Five years ago I came to believe in Christ’s teaching, and my life suddenly changed; I ceased to desire what I had previously desired, and began to desire what I formerly did not want. What had previously seemed to me good seemed evil, and what had seemed evil seemed good. It happened to me as it happens to a man who goes out on some business and on the way suddenly decides that the business is unnecessary and returns home. All that was on his right is now on his left, and all that was on his left is now on his right; his former wish to get as far as possible from home has changed into a wish to be as near as possible to it. The direction of my life and my desires became different, and good and evil changed places…
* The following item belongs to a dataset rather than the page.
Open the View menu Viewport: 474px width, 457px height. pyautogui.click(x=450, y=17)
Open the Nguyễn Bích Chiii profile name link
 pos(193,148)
I, like that thief on the cross, have believed Christ’s teaching and been saved. And this is no far-fetched comparison, but the closest expression of the condition of spiritual despair and horror at the problem of life and death in which I lived formerly, and of the condition of peace and happiness in which I am now. I, like the thief, knew that I had lived and was living badly… I, like the thief, knew that I was unhappy and suffering… I, like the thief to the cross, was nailed by some force to that life of suffering and evil. And as, after the meaningless sufferings and evils of life, the thief awaited the terrible darkness of death, so did I await the same thing.
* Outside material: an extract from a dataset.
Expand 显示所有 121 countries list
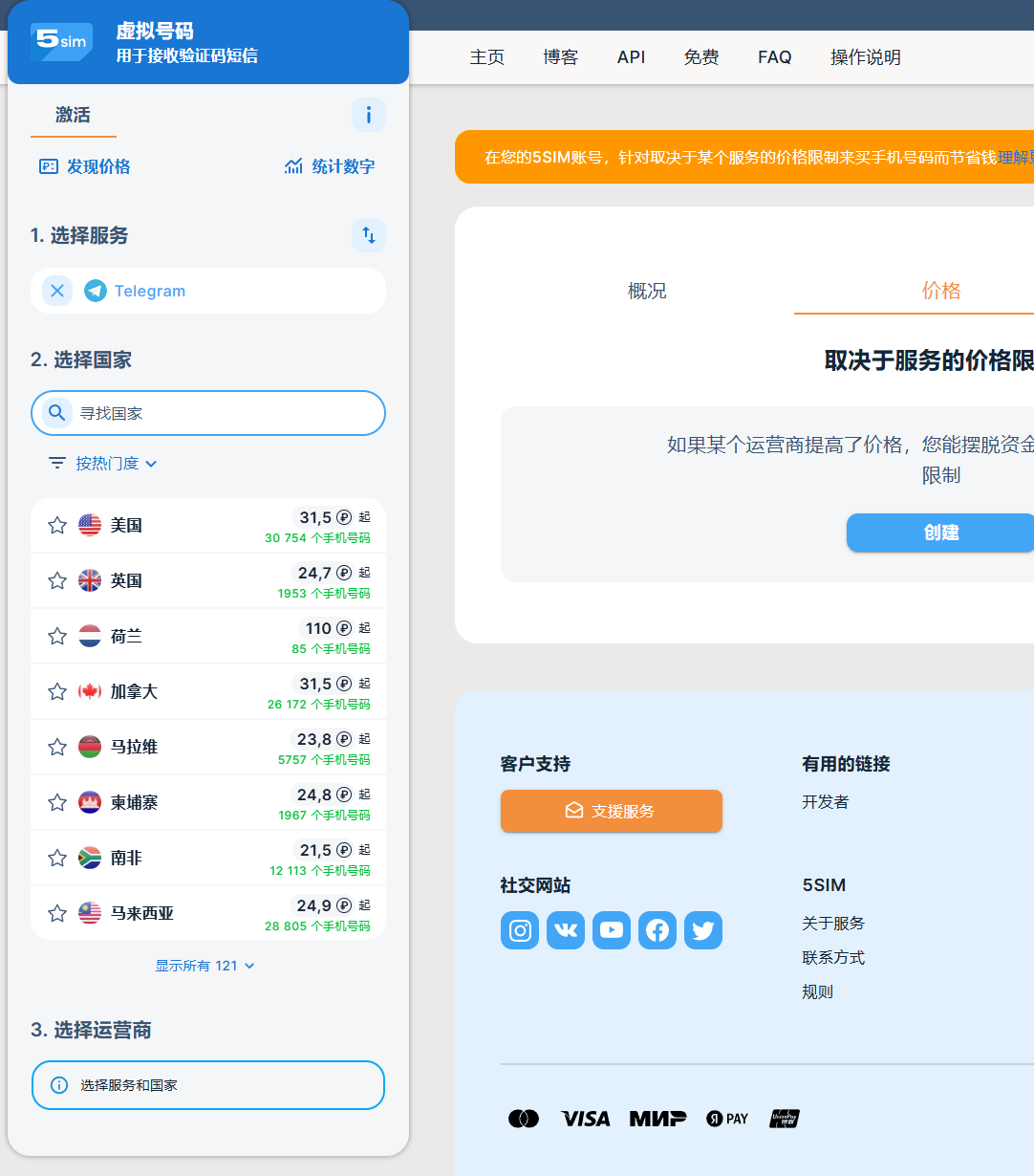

In all this I was exactly like the thief, but the difference was that the thief was already dying, while I was still living. The thief might believe that his salvation lay there beyond the grave, but I could not be satisfied with that, because besides a life beyond the grave life still awaited me here. But I did not understand that life. It seemed to me terrible. And suddenly I heard the words of Christ and understood them, and life and death ceased to seem to me evil, and instead of despair I experienced happiness and the joy of life undisturbed by death.
- Leo Tolstoy
Tolstoy, Leo, What I Believe, Introduction, trans. Aylmenr Maude, in A Diary of Readings, ed. John Baillie (New York: Collier Books, 1955), 38.